**Stored data:**
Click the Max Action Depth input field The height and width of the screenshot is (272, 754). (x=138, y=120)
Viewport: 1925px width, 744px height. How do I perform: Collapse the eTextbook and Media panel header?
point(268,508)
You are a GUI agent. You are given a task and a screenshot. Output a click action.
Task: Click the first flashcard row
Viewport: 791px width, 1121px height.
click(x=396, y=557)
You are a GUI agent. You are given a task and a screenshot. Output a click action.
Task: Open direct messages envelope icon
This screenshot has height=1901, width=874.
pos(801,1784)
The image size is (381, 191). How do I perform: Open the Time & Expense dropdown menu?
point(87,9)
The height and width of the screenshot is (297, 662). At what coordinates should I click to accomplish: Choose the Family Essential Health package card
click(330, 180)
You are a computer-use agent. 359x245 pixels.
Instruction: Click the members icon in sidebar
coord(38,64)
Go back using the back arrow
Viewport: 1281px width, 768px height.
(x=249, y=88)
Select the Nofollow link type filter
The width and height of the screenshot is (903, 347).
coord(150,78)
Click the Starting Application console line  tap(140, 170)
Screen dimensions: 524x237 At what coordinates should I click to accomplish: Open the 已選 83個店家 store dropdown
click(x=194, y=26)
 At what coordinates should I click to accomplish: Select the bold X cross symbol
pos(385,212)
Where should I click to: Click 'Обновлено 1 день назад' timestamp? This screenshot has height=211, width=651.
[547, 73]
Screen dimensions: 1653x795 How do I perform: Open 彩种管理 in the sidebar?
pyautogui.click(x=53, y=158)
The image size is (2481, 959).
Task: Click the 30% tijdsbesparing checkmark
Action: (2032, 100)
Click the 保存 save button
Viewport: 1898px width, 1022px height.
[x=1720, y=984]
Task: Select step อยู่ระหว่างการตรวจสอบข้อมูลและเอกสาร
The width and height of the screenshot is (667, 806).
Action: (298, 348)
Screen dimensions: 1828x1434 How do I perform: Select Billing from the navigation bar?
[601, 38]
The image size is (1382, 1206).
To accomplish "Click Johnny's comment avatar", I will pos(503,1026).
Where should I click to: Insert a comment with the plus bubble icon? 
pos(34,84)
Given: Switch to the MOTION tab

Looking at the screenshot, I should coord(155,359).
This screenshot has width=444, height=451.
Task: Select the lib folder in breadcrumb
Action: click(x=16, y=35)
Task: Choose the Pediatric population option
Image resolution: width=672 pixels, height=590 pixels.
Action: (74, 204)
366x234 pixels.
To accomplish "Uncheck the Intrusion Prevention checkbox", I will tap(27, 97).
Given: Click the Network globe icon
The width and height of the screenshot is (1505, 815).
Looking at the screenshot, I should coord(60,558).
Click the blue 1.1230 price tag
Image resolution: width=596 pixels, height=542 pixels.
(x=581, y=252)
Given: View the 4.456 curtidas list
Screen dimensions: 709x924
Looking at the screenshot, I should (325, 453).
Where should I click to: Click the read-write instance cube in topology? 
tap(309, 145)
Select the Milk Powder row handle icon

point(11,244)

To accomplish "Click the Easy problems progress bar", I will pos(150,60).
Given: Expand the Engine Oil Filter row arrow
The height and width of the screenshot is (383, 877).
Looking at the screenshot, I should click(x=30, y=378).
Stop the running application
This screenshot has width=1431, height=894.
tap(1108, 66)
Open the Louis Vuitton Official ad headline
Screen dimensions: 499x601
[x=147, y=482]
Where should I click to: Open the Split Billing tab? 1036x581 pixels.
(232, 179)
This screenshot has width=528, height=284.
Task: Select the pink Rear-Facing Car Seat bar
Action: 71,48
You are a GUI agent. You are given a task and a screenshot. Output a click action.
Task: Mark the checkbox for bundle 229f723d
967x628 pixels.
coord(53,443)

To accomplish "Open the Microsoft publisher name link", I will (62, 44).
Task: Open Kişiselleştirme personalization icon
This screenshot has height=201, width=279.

**Task brief:**
Rewrite all the rows above with every "GUI agent" changed to "interface agent" and nothing else altered.

**Expected answer:**
Click the Max Action Depth input field The height and width of the screenshot is (272, 754). (x=138, y=120)
Viewport: 1925px width, 744px height. How do I perform: Collapse the eTextbook and Media panel header?
point(268,508)
You are a interface agent. You are given a task and a screenshot. Output a click action.
Task: Click the first flashcard row
Viewport: 791px width, 1121px height.
click(x=396, y=557)
You are a interface agent. You are given a task and a screenshot. Output a click action.
Task: Open direct messages envelope icon
This screenshot has height=1901, width=874.
pos(801,1784)
The image size is (381, 191). How do I perform: Open the Time & Expense dropdown menu?
point(87,9)
The height and width of the screenshot is (297, 662). At what coordinates should I click to accomplish: Choose the Family Essential Health package card
click(330, 180)
You are a computer-use agent. 359x245 pixels.
Instruction: Click the members icon in sidebar
coord(38,64)
Go back using the back arrow
Viewport: 1281px width, 768px height.
(x=249, y=88)
Select the Nofollow link type filter
The width and height of the screenshot is (903, 347).
coord(150,78)
Click the Starting Application console line  tap(140, 170)
Screen dimensions: 524x237 At what coordinates should I click to accomplish: Open the 已選 83個店家 store dropdown
click(x=194, y=26)
 At what coordinates should I click to accomplish: Select the bold X cross symbol
pos(385,212)
Where should I click to: Click 'Обновлено 1 день назад' timestamp? This screenshot has height=211, width=651.
[547, 73]
Screen dimensions: 1653x795 How do I perform: Open 彩种管理 in the sidebar?
pyautogui.click(x=53, y=158)
The image size is (2481, 959).
Task: Click the 30% tijdsbesparing checkmark
Action: (2032, 100)
Click the 保存 save button
Viewport: 1898px width, 1022px height.
[x=1720, y=984]
Task: Select step อยู่ระหว่างการตรวจสอบข้อมูลและเอกสาร
The width and height of the screenshot is (667, 806).
Action: (298, 348)
Screen dimensions: 1828x1434 How do I perform: Select Billing from the navigation bar?
[601, 38]
The image size is (1382, 1206).
To accomplish "Click Johnny's comment avatar", I will pos(503,1026).
Where should I click to: Insert a comment with the plus bubble icon? 
pos(34,84)
Given: Switch to the MOTION tab

Looking at the screenshot, I should coord(155,359).
This screenshot has width=444, height=451.
Task: Select the lib folder in breadcrumb
Action: click(x=16, y=35)
Task: Choose the Pediatric population option
Image resolution: width=672 pixels, height=590 pixels.
Action: (74, 204)
366x234 pixels.
To accomplish "Uncheck the Intrusion Prevention checkbox", I will tap(27, 97).
Given: Click the Network globe icon
The width and height of the screenshot is (1505, 815).
Looking at the screenshot, I should coord(60,558).
Click the blue 1.1230 price tag
Image resolution: width=596 pixels, height=542 pixels.
(x=581, y=252)
Given: View the 4.456 curtidas list
Screen dimensions: 709x924
Looking at the screenshot, I should (325, 453).
Where should I click to: Click the read-write instance cube in topology? 
tap(309, 145)
Select the Milk Powder row handle icon

point(11,244)

To accomplish "Click the Easy problems progress bar", I will pos(150,60).
Given: Expand the Engine Oil Filter row arrow
The height and width of the screenshot is (383, 877).
Looking at the screenshot, I should click(x=30, y=378).
Stop the running application
This screenshot has width=1431, height=894.
tap(1108, 66)
Open the Louis Vuitton Official ad headline
Screen dimensions: 499x601
[x=147, y=482]
Where should I click to: Open the Split Billing tab? 1036x581 pixels.
(232, 179)
This screenshot has width=528, height=284.
Task: Select the pink Rear-Facing Car Seat bar
Action: 71,48
You are a interface agent. You are given a task and a screenshot. Output a click action.
Task: Mark the checkbox for bundle 229f723d
967x628 pixels.
coord(53,443)

To accomplish "Open the Microsoft publisher name link", I will (62, 44).
Task: Open Kişiselleştirme personalization icon
This screenshot has height=201, width=279.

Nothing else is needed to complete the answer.